[[ Source records, beginning ]]
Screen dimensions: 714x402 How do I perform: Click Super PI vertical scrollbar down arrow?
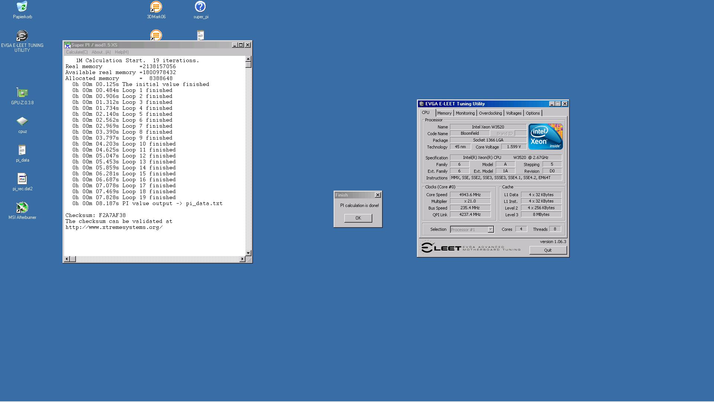click(x=248, y=253)
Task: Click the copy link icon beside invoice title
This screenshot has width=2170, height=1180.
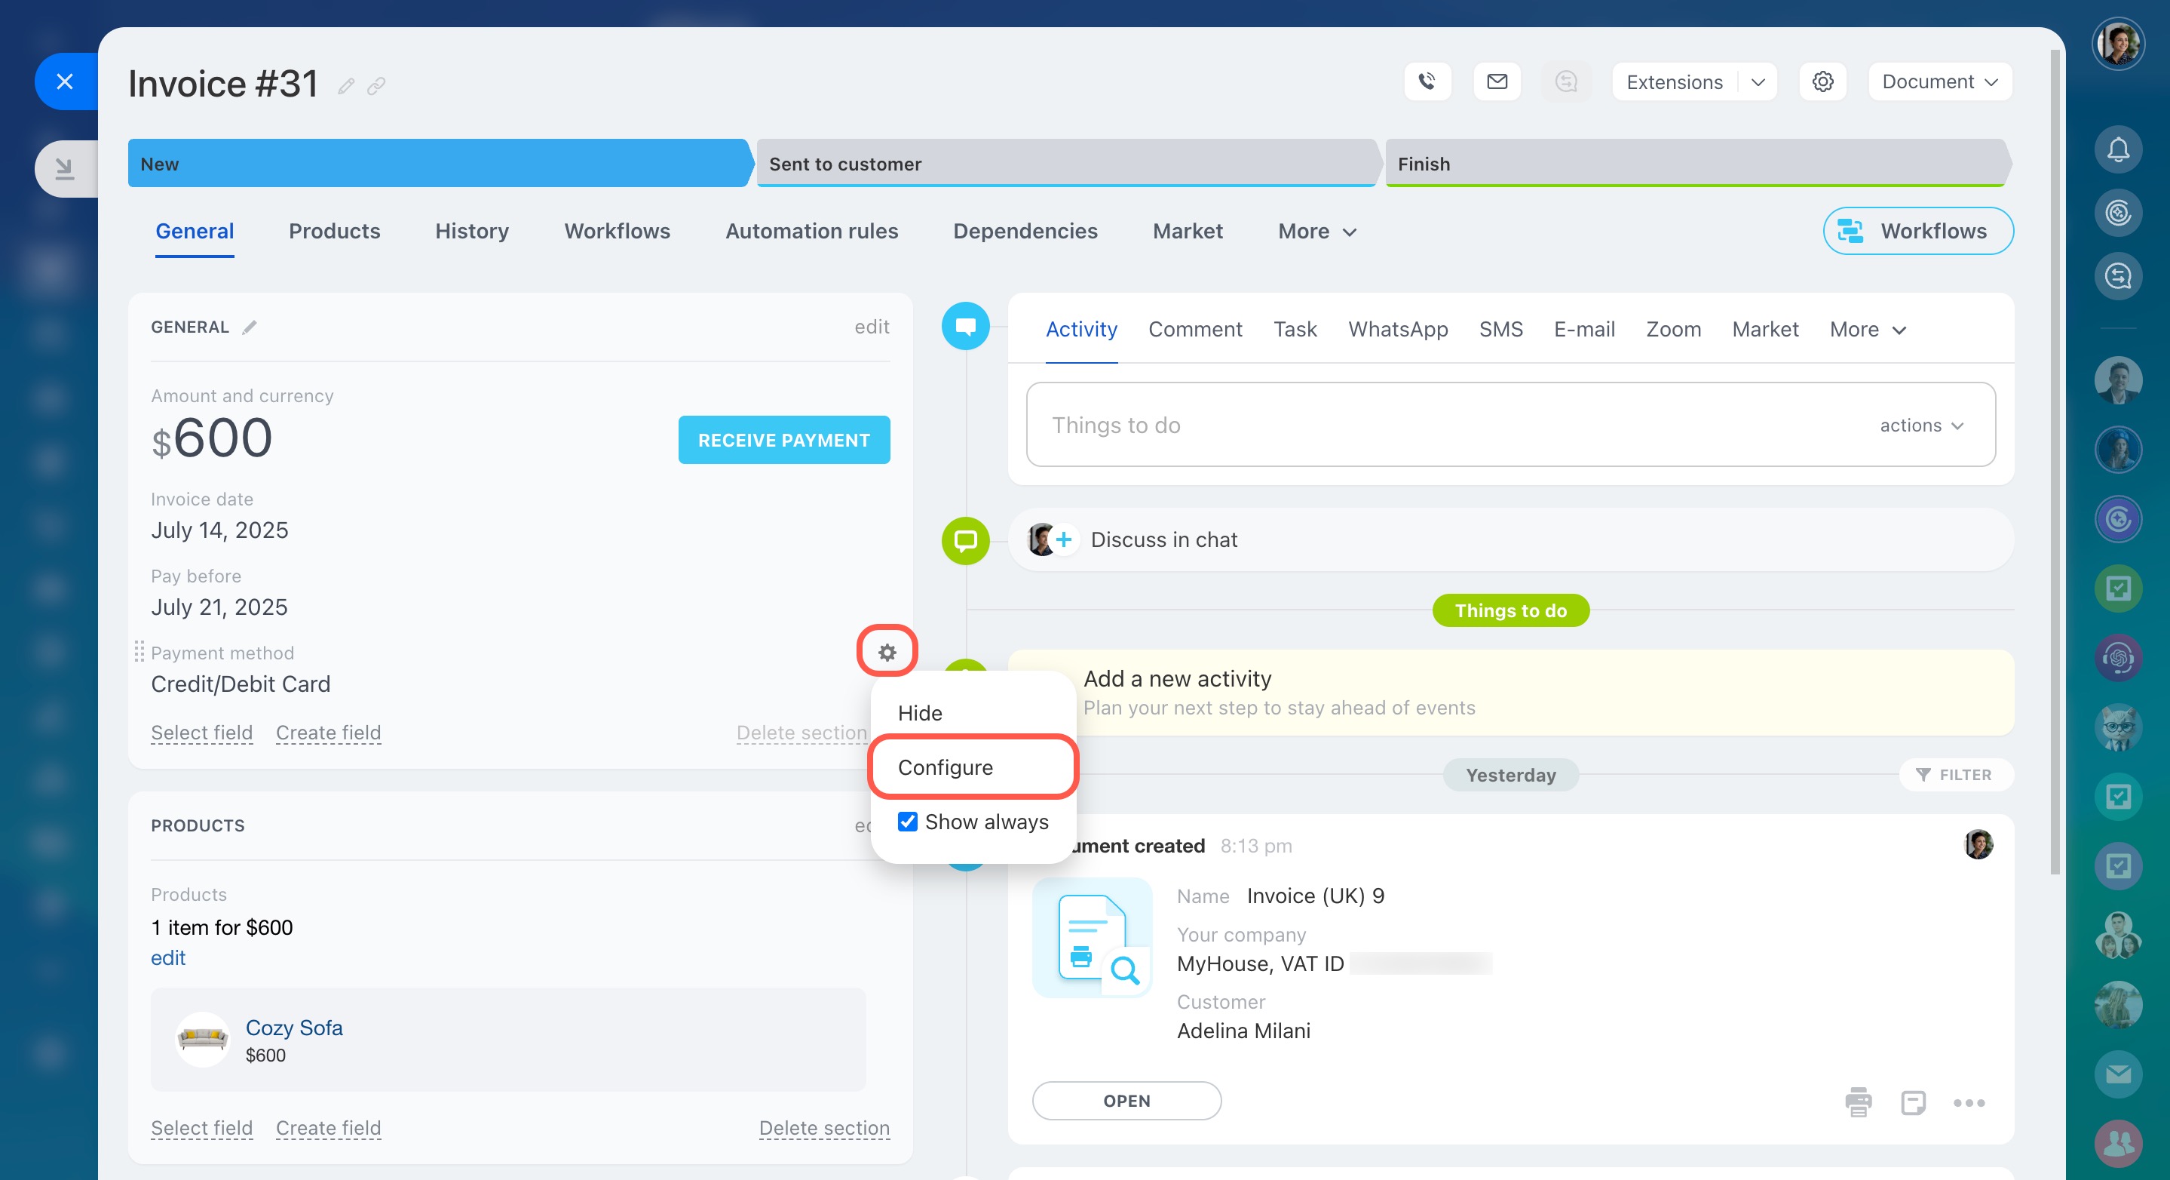Action: click(x=377, y=86)
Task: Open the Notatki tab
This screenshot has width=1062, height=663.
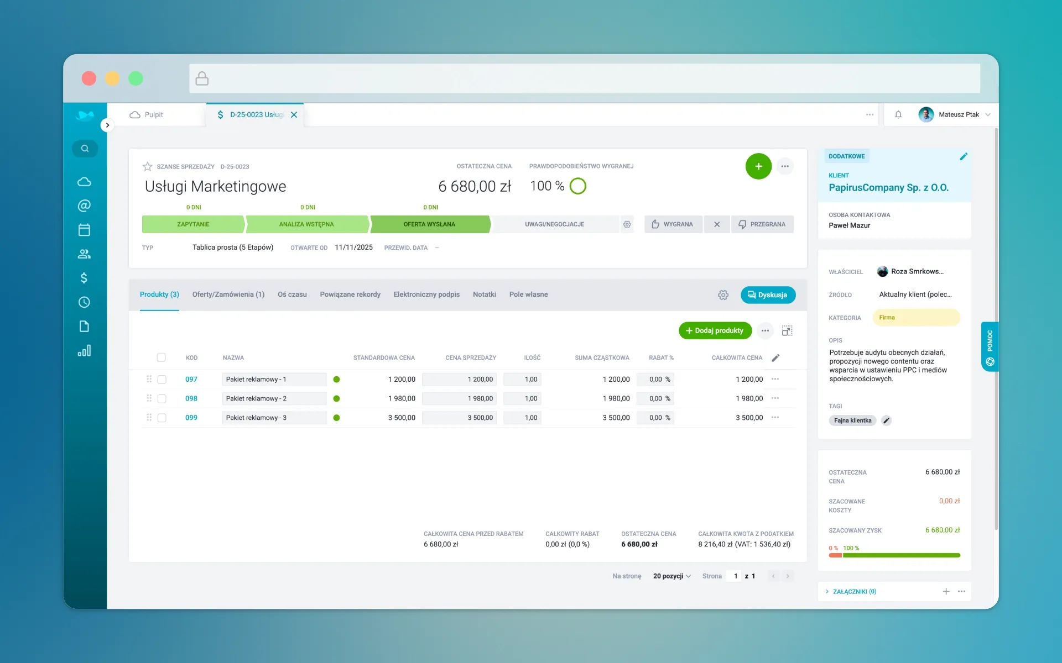Action: coord(484,294)
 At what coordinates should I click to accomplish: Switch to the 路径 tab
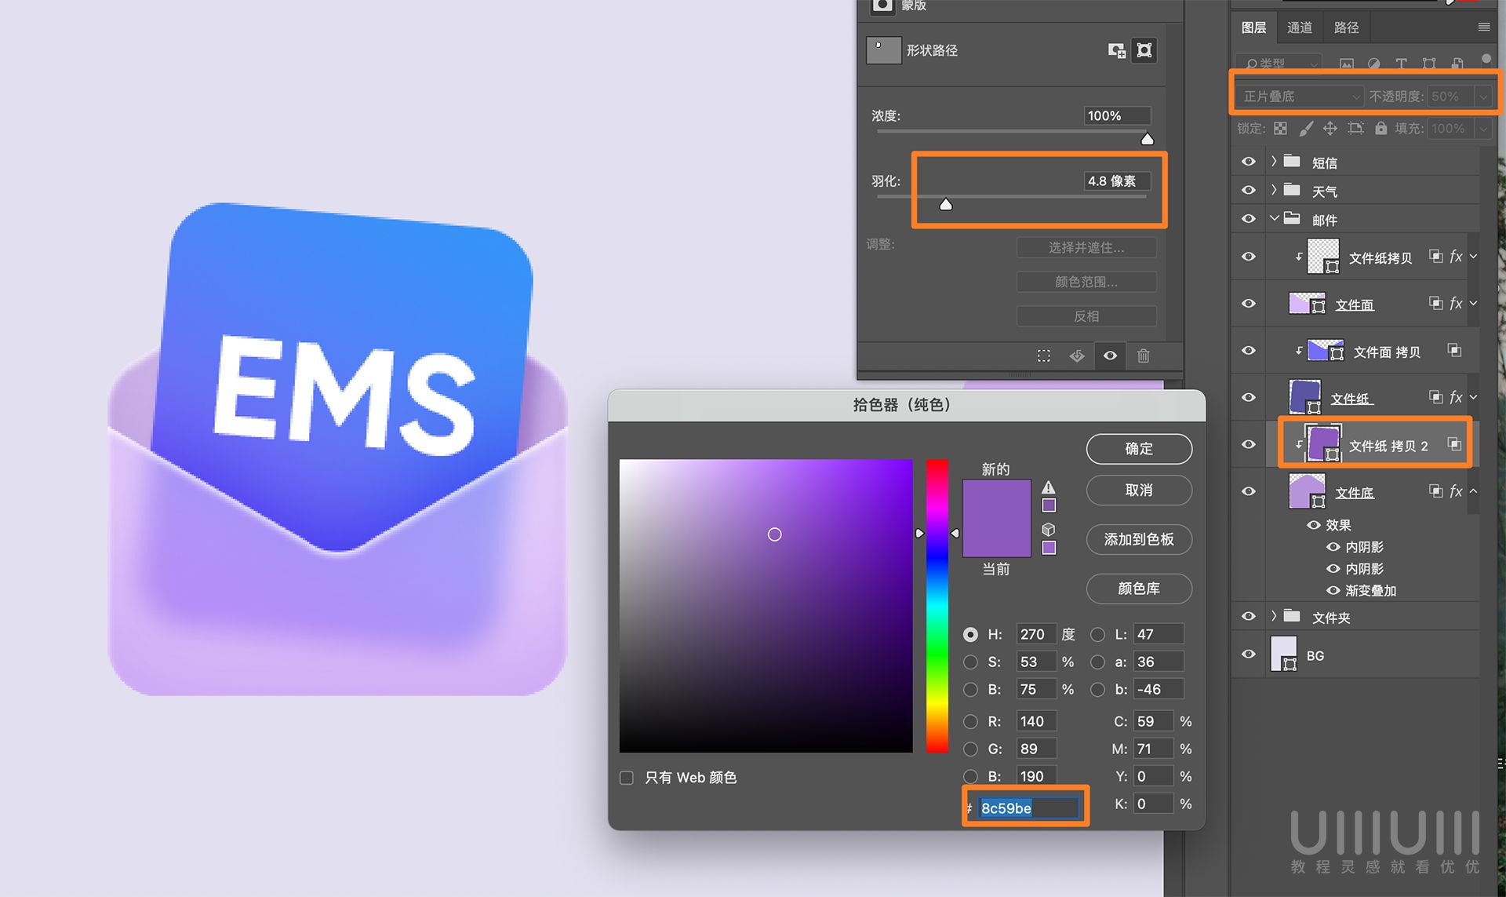[x=1346, y=27]
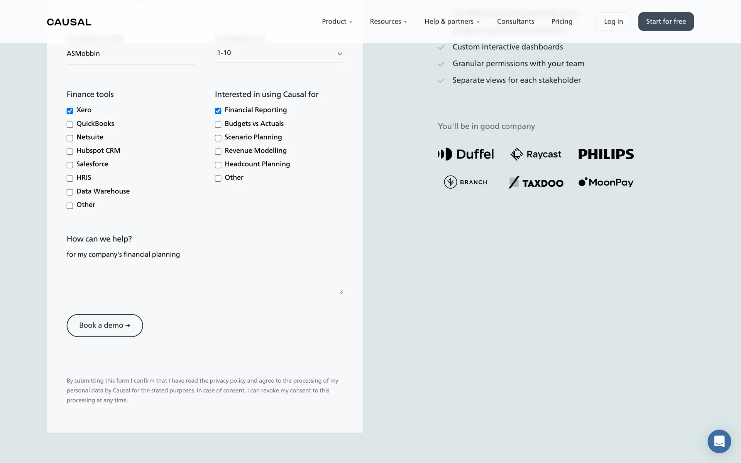This screenshot has width=741, height=463.
Task: Click the Causal logo in the header
Action: coord(69,22)
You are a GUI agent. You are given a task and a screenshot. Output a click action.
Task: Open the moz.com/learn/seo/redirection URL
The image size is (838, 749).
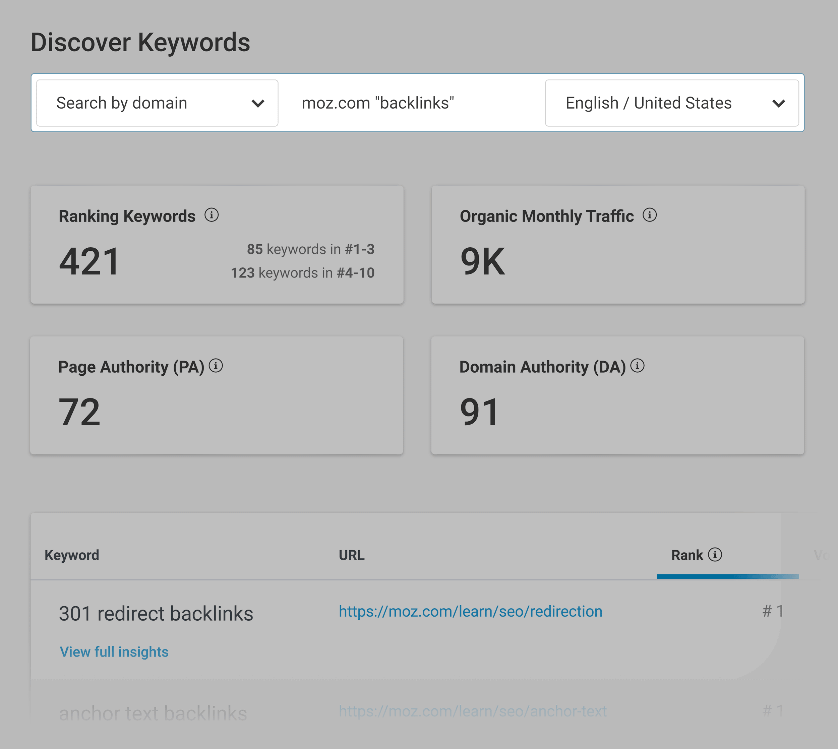click(470, 612)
[[ Source records, end ]]
* [Task] Retype each of the entries above exactly as it appears, with no pictures.

* [Exercise result]
Screen dimensions: 714x402 How do I perform: Click Super PI vertical scrollbar down arrow?
click(x=248, y=253)
Task: Click the copy link icon beside invoice title
This screenshot has width=2170, height=1180.
Action: click(x=377, y=86)
Task: Open the Notatki tab
This screenshot has width=1062, height=663.
Action: coord(484,294)
 At what coordinates should I click to accomplish: Switch to the 路径 tab
[x=1346, y=27]
This screenshot has width=741, height=463.
Task: Click the Causal logo in the header
Action: coord(69,22)
You are a GUI agent. You are given a task and a screenshot. Output a click action.
Task: Open the moz.com/learn/seo/redirection URL
The image size is (838, 749).
click(470, 612)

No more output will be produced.